▶ Exercise objective
Copy out the data word for word, from the line holding "The width and height of the screenshot is (1280, 720)." through the line holding "I want to click on '8/17/2007", including both of those lines.

— Start Working data —

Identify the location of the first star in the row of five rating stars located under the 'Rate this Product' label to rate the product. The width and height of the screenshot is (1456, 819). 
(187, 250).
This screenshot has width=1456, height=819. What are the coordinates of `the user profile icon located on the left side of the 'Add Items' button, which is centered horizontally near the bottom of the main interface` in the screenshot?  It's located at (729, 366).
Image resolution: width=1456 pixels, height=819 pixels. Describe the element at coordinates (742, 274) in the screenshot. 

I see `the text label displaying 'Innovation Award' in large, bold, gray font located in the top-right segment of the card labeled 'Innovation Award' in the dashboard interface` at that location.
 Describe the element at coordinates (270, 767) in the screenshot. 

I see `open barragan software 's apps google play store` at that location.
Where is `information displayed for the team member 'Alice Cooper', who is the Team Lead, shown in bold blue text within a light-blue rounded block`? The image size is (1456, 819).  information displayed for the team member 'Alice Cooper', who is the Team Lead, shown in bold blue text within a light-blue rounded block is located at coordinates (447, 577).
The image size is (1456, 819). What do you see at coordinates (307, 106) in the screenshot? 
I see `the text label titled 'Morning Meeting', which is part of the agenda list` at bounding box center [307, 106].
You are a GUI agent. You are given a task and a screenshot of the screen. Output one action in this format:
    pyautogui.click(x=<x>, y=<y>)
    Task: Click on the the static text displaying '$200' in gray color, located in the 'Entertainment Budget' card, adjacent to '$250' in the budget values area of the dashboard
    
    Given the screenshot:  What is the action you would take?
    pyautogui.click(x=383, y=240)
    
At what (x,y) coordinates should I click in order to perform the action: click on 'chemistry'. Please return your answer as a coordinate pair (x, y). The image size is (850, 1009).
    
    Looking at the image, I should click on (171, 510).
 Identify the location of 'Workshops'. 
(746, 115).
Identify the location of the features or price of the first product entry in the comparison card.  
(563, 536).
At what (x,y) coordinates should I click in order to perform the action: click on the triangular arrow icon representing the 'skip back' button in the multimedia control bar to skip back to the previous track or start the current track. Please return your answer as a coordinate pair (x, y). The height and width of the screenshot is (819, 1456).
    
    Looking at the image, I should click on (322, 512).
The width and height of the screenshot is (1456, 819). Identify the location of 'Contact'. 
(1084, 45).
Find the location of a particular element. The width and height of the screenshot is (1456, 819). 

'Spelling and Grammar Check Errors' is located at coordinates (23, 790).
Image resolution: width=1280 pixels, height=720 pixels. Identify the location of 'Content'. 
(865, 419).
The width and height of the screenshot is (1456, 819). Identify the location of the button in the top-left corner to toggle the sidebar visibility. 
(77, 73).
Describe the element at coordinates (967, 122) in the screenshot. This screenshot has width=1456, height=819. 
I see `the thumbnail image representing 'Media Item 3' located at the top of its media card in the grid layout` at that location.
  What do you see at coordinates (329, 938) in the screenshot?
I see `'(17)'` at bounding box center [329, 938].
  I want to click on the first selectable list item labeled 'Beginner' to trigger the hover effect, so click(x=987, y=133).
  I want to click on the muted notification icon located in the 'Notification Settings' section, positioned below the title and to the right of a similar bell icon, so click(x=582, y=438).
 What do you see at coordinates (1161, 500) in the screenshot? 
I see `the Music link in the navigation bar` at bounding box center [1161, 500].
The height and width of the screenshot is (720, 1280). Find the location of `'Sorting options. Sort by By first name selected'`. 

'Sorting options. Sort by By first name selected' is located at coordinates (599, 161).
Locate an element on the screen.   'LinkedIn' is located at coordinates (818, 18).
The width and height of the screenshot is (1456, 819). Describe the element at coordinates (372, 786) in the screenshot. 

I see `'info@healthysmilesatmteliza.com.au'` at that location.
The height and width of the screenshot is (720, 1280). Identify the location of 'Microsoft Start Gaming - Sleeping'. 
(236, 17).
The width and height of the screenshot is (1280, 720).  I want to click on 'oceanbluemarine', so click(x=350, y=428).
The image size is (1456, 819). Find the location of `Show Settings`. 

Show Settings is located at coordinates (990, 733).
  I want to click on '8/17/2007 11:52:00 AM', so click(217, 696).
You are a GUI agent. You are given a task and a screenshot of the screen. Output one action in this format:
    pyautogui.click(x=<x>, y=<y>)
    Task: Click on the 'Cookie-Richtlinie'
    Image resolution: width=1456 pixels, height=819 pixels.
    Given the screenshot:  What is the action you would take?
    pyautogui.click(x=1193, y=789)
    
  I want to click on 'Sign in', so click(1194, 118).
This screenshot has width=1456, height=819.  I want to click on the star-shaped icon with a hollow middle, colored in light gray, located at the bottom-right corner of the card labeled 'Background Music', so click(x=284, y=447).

— End Working data —

▶ Answer to this task
The width and height of the screenshot is (1280, 720).  I want to click on 'oceanbluemarine', so click(x=350, y=428).
The image size is (1456, 819). Find the location of `Show Settings`. 

Show Settings is located at coordinates (990, 733).
  I want to click on '8/17/2007 11:52:00 AM', so click(217, 696).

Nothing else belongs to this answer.